CFD Trading For Beginners

The fact that you have landed on our webpage and are skimming through this article is proof enough of your interest in this financial trading tool. CFD (Contract for Difference) provides several advantages against the traditional tradable instruments, the most important of which is that you don’t have to own the underlying asset. This one feature leads to numerous other benefits including the fact that it magnifies the return and minimizes the probability of loss. However, a CFD is not a magic wand that you just waive and it will fatten up your bank account. Alternatively, you can make it your magic wand provided you use it smartly.

Here are some tips on CFD trading that will help you make the most of this trading tool:

Set a Specific Goal

The first and most important thing that you should do before putting in your hard earned money in CFDs is to define your risk and return objectives. And remember, this should not be subjective! Analyze the market for the asset that you intend to buy or sell and set specific and realistic goals before you enter into any CFD or forex trading agreement.

For example, if you intend to buy the shares of a specific company through CFDs your investment objectives could be to achieve 15% return and maximum 5% loss. Let’s make it more specific. You decide to sell the shares as soon as the market value goes up by 15% or declines by 5%. This would give you an idea of how much you would make or lose, provided you follow your objectives strictly.

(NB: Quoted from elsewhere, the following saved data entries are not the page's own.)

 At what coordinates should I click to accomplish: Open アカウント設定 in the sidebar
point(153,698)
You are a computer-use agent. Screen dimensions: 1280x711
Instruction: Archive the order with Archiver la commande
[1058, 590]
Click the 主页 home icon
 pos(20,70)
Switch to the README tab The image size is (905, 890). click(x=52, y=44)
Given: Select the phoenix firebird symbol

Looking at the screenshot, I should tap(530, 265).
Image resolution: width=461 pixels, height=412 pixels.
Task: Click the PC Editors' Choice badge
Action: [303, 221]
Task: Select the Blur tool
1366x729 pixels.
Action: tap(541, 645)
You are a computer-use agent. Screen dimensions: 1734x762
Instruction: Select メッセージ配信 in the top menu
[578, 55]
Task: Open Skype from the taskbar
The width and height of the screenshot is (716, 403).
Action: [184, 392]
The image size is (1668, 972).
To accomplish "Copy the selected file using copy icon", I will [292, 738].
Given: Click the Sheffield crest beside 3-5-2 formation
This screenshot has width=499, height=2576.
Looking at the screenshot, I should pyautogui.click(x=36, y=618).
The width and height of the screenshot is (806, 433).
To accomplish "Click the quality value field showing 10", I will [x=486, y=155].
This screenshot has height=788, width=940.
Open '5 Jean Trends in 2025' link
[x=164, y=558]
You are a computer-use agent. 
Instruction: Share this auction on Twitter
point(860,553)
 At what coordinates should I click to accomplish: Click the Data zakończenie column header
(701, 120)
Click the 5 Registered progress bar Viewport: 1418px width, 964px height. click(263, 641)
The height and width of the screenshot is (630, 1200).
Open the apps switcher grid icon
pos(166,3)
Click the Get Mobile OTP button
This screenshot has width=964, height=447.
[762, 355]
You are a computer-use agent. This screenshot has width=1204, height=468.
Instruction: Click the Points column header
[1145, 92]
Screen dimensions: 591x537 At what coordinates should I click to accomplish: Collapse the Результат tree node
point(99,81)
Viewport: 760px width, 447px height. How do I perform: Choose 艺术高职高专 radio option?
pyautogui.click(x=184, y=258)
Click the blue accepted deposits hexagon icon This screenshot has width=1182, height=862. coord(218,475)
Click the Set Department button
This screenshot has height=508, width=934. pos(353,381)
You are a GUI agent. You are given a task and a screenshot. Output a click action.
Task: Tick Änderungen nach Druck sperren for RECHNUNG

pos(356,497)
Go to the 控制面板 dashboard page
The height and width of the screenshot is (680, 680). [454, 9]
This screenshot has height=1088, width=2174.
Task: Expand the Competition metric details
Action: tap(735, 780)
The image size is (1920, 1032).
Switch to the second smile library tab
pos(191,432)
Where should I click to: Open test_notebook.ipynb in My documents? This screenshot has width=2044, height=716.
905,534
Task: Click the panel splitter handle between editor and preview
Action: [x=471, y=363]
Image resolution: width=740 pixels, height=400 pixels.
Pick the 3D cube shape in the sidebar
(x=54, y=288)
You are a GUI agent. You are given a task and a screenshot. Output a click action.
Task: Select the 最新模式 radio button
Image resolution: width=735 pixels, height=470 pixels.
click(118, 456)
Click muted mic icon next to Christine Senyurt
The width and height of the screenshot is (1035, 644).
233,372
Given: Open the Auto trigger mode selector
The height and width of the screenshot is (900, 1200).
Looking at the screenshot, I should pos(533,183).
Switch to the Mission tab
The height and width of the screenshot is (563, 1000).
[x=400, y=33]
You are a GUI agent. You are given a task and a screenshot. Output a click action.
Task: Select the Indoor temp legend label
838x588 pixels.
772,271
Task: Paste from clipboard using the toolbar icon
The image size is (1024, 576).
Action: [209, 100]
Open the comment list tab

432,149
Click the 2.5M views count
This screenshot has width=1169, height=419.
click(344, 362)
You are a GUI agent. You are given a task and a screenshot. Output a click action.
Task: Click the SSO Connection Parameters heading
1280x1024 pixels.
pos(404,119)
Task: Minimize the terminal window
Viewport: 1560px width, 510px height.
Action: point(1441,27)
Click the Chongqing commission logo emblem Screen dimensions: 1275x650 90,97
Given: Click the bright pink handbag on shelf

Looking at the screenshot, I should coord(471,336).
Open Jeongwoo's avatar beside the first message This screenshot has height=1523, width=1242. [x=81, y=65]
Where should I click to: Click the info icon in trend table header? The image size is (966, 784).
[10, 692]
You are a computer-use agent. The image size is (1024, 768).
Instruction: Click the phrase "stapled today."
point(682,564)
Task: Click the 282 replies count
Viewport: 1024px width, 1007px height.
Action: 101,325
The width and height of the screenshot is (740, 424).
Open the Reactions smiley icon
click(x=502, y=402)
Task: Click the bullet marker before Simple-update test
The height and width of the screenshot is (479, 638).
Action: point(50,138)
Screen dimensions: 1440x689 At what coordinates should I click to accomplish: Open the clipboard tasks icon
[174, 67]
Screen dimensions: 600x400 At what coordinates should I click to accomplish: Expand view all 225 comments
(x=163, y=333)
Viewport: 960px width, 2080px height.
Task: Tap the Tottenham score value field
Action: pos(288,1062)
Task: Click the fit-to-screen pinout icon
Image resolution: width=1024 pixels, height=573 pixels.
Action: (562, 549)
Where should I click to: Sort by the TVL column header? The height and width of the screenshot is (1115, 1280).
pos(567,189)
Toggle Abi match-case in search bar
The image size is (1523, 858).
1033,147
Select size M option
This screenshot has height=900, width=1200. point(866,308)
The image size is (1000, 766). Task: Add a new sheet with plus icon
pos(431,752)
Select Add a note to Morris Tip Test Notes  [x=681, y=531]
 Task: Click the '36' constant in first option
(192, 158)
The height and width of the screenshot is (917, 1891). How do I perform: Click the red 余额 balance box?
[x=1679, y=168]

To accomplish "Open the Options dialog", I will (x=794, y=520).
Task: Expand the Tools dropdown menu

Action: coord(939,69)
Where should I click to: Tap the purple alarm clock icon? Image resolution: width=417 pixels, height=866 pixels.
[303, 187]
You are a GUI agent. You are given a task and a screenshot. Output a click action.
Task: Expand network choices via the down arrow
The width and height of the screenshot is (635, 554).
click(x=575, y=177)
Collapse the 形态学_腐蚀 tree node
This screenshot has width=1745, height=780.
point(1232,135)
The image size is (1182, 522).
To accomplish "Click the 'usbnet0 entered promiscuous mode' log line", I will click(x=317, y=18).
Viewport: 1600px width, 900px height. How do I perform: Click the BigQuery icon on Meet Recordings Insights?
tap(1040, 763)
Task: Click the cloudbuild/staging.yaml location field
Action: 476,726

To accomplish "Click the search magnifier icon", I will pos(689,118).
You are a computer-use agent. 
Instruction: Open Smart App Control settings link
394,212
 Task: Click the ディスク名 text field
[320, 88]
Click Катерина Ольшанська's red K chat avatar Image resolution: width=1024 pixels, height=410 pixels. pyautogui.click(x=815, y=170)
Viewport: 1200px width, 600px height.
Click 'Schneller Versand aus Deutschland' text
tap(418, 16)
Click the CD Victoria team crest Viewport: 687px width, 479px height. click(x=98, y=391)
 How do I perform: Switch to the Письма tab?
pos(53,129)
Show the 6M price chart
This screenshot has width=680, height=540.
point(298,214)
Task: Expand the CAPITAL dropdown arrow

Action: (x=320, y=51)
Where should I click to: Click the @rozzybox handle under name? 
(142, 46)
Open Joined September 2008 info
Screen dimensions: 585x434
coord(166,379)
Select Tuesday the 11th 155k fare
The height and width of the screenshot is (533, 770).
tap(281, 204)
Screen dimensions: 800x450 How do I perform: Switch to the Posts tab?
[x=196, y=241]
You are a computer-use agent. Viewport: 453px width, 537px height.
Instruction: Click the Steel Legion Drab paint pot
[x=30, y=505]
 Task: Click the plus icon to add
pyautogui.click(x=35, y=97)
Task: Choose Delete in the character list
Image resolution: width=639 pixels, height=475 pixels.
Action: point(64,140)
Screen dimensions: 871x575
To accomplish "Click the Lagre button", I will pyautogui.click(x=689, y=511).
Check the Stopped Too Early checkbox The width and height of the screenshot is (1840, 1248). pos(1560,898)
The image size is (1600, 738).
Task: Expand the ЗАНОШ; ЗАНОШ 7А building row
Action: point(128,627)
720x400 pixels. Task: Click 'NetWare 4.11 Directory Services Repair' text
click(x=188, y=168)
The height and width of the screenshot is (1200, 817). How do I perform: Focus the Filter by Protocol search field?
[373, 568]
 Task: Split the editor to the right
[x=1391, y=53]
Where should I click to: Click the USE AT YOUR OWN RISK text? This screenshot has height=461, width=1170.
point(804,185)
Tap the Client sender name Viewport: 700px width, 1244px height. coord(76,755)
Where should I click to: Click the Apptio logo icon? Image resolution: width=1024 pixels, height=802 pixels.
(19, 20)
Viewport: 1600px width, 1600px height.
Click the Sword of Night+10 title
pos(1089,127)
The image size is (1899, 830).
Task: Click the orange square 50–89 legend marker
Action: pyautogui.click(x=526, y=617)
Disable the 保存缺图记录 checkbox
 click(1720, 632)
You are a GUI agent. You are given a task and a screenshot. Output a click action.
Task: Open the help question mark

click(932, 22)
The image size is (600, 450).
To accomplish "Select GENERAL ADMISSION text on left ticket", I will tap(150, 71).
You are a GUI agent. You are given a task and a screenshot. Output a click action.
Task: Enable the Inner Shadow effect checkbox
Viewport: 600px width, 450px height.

Use Stop and Limit Orders Smartly

Continuing with the example above, you can place a limit order to sell the shares if the price increases by 15%. At the same time, you can place a stop loss order to sell the CFDs if the price falls below 5%. Make maximum use of CFD orders, especially if you are a passive trader and don’t get time to monitor your positions.

Start Off With Small Investments

You may be thoroughly prepared and may have done extensive research and analysis on the asset you intend to buy. Nevertheless, if you are a new trader, then you are bound to make some mistakes. It is highly recommended to invest small in any new market you enter. Get to know the market mechanism and analyze the trading activities of experienced traders before putting in big money.

Never Act on Impulse

Sentimental analysis is the least reliable type of financial analysis. You may be tempted to invest in a highly lucrative asset that everyone else is investing in. Acting on impulse or sixth sense is not a sound practice, especially if you are a new trader. Conduct thorough fundamental and technical analysis before putting in any money.


Whether it is forex or CFD trading, diversification is the best and most effective strategy to minimize the risk. Invest in a variety of markets and assets. Here is a simple tip: try and make a portfolio of assets with a correlation coefficient less than one. The less correlated your portfolio is, the more benefits you will get out of diversification.

Invest Smartly!

It is your hard earned money. Invest it smartly. The small efforts required to analyze the markets in order to make well-informed decisions could be the difference between winning and losing money.